Personal information
- Full name: Lachlan John Sullivan
- Nickname: Sully
- Born: 25 September 1997 (age 28)
- Original team: Footscray (VFL)/St Kevin’s Old Boys (VAFA)
- Debut: 3 May 2024, Collingwood vs. Carlton, at MCG
- Height: 180 cm (5 ft 11 in)
- Weight: 81 kg (179 lb)

Playing career^{1}
- Years: Club / Games (Goals)
- 2024–2026: Collingwood / 26 (10)
- ^{1} Playing statistics correct to the end of the 2026 season.

= Lachie Sullivan =

Lachlan John Sullivan (born 25 September 1997) is an Australian rules footballer who played for the Collingwood Football Club in the Australian Football League (AFL).

==State football==
Sullivan began his career playing junior football for East Malvern Knights in the South Metro Junior Football League.

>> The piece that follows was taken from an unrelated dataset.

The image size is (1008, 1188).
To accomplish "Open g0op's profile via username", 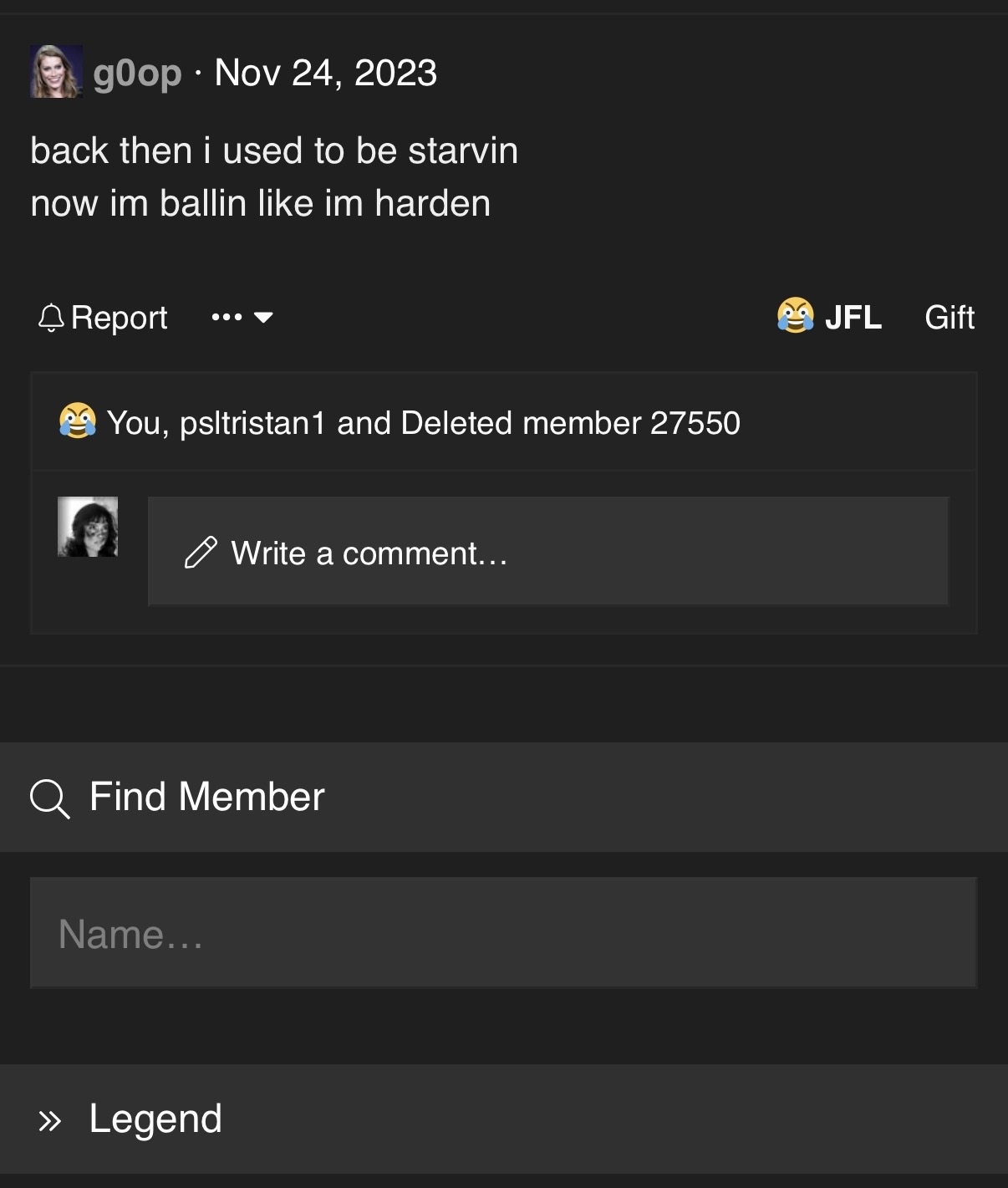I will 137,73.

He played school football at St Kevin's College from 2010-2015, playing for the school's First XVIII side from Year 10 through to Year 12. In 2016, Sullivan joined St Kevin's Old Boys in the Victorian Amateur Football Association (VAFA). Transitioning to the Victorian Football League (VFL) in 2019, he signed with Footscray. Sullivan's consistent performance led to him being named team captain, and winning Footscray's Best and Fairest awards in both 2022 and 2023, as well as being awarded the 2023 Coaches MVP Award, attributed to his average of 30.9 disposals and 7.9 clearances per game. Sullivan's strong VFL performance in 2023 culminated in finishing third in voting for the J. J. Liston Trophy, and being selected as captain in the 2023 VFL Team of the Year.

==AFL career==
Despite reportedly garnering interest from AFL clubs Essendon and the Western Bulldogs, Sullivan went undrafted, and worked as an electrician while continuing to vie for selection from a professional club. He was invited to train with Collingwood in the pre-season before the 2024 AFL season and was then signed up during the pre-season supplementary selection period as a mature-age recruit. He made his debut in May 2024 against Carlton, coming on as the substitute in the second quarter and kicking a goal with his first kick.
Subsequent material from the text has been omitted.